Required work = Lines before the one containing "Task: Open the coupon Terms link" are left out; return that line and every line after it exactly, through the end of the data below.

Excerpted data =
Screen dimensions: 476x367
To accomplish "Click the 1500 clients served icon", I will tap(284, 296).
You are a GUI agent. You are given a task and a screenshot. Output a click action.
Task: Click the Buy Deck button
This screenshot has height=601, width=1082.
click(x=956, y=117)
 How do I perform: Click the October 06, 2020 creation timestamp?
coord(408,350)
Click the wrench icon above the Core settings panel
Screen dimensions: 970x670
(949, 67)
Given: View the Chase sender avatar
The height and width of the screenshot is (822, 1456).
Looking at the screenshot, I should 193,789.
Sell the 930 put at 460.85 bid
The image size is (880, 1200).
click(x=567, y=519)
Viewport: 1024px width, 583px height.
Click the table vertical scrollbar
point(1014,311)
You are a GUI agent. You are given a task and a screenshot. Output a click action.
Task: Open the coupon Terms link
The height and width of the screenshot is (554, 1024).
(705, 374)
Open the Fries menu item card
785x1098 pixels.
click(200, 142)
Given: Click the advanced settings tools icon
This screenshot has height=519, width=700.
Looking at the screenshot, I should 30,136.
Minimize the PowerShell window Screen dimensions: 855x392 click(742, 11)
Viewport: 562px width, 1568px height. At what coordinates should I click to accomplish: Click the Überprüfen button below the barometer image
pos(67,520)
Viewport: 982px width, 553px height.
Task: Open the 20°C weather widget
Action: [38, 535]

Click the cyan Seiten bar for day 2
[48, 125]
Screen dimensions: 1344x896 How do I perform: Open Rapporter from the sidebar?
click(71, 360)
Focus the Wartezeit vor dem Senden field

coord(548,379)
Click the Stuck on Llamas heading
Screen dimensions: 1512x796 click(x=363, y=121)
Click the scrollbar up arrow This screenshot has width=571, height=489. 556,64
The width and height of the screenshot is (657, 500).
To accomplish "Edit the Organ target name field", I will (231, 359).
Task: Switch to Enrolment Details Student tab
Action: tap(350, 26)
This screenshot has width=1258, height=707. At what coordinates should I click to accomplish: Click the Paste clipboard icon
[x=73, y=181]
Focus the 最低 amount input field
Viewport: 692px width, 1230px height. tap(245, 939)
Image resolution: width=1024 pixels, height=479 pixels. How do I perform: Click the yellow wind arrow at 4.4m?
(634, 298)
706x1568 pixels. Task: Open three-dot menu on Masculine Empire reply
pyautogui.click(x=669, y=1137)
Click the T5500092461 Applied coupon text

Finished exercise =
Task: Open the coupon Terms link
The height and width of the screenshot is (554, 1024).
(705, 374)
Open the Fries menu item card
785x1098 pixels.
click(200, 142)
Given: Click the advanced settings tools icon
This screenshot has height=519, width=700.
Looking at the screenshot, I should 30,136.
Minimize the PowerShell window Screen dimensions: 855x392 click(742, 11)
Viewport: 562px width, 1568px height. At what coordinates should I click to accomplish: Click the Überprüfen button below the barometer image
pos(67,520)
Viewport: 982px width, 553px height.
Task: Open the 20°C weather widget
Action: [38, 535]

Click the cyan Seiten bar for day 2
[48, 125]
Screen dimensions: 1344x896 How do I perform: Open Rapporter from the sidebar?
click(71, 360)
Focus the Wartezeit vor dem Senden field

coord(548,379)
Click the Stuck on Llamas heading
Screen dimensions: 1512x796 click(x=363, y=121)
Click the scrollbar up arrow This screenshot has width=571, height=489. 556,64
The width and height of the screenshot is (657, 500).
To accomplish "Edit the Organ target name field", I will (231, 359).
Task: Switch to Enrolment Details Student tab
Action: tap(350, 26)
This screenshot has width=1258, height=707. At what coordinates should I click to accomplish: Click the Paste clipboard icon
[x=73, y=181]
Focus the 最低 amount input field
Viewport: 692px width, 1230px height. tap(245, 939)
Image resolution: width=1024 pixels, height=479 pixels. How do I perform: Click the yellow wind arrow at 4.4m?
(634, 298)
706x1568 pixels. Task: Open three-dot menu on Masculine Empire reply
pyautogui.click(x=669, y=1137)
Click the T5500092461 Applied coupon text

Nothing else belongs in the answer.